- Biso Map of Uganda showing the location of Biso
- Coordinates: 01°45′40″N 31°25′06″E﻿ / ﻿1.76111°N 31.41833°E
- Country: Uganda
- Region: Western Region of Uganda
- District: Buliisa District
- Elevation: 1,004 m (3,294 ft)
- Time zone: UTC+3 (EAT)

= Biso, Uganda =

Biso, also Biiso, is a town in the Western Region of Uganda. It is an urban center in the Buliisa District Administration. Biiso also refers to a sub-county in Uganda, where the town is located.

==Location==
The town is located in Biiso sub-county, Buliisa District, in the Western Region of Uganda, approximately 44 km, south-west of Buliisa, where the district headquarters are located. Biso is about 50 km, by road, west of Masindi, the second largest city in Bunyoro sub-region.

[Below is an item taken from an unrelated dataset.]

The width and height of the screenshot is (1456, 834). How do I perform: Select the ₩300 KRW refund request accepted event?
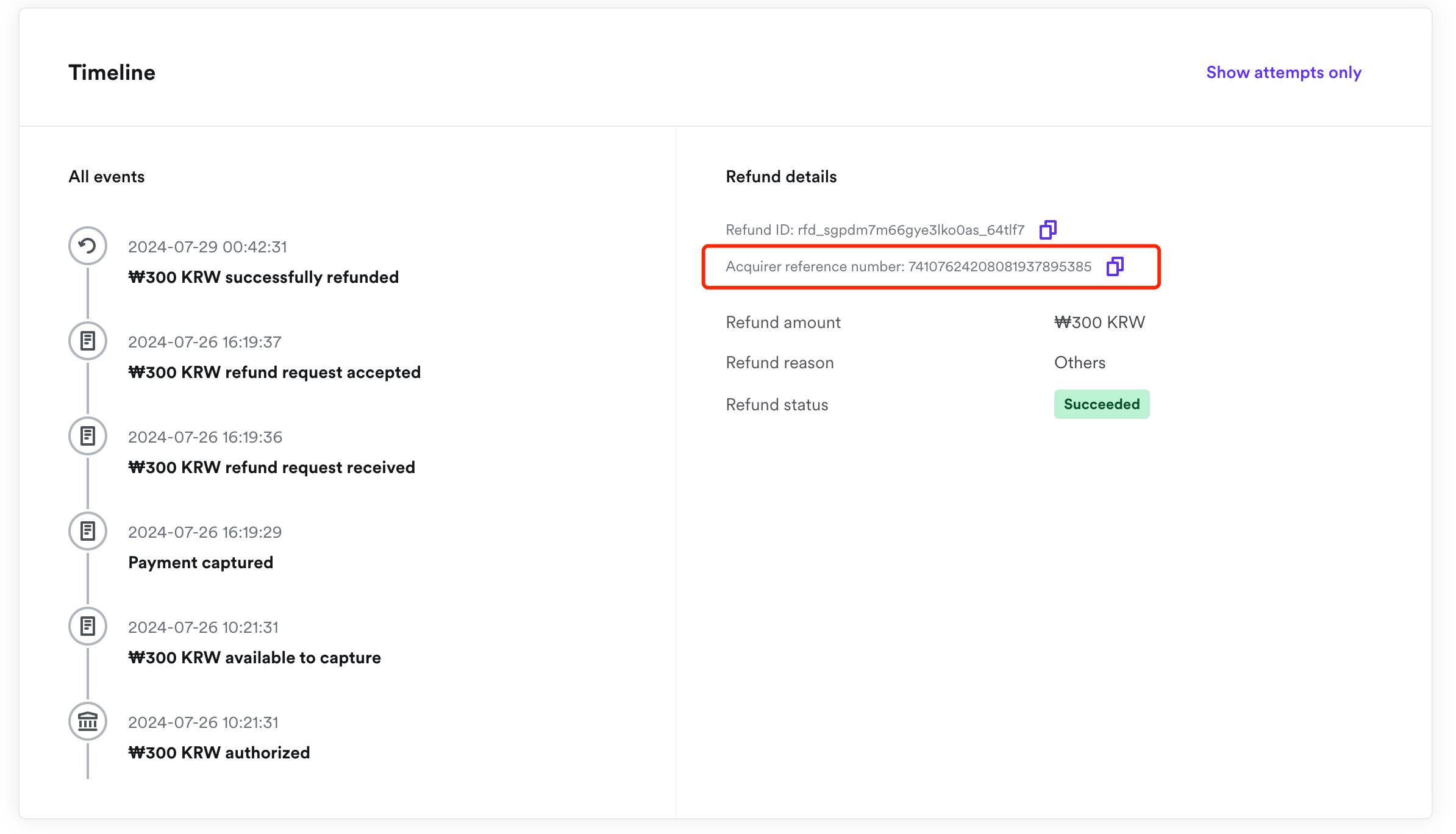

The town lies at an average elevation of 1004 m, above sea level. The geographical coordinates of Biso, Uganda are 01°45'40.0"N, 31°25'06.0"E (Latitude:1.761111; Longitude:31.418333).

==Population==
The population of Biiso sub-county, where Biso town s located was enumerated at 17,047 people, during the 2014 national census and household survey.

==Overview==
Biso is located on the alternate route from Masindi, the nearest large town to Murchison Falls National Park, via Buliisa Town, entering through the Bugungu Gate.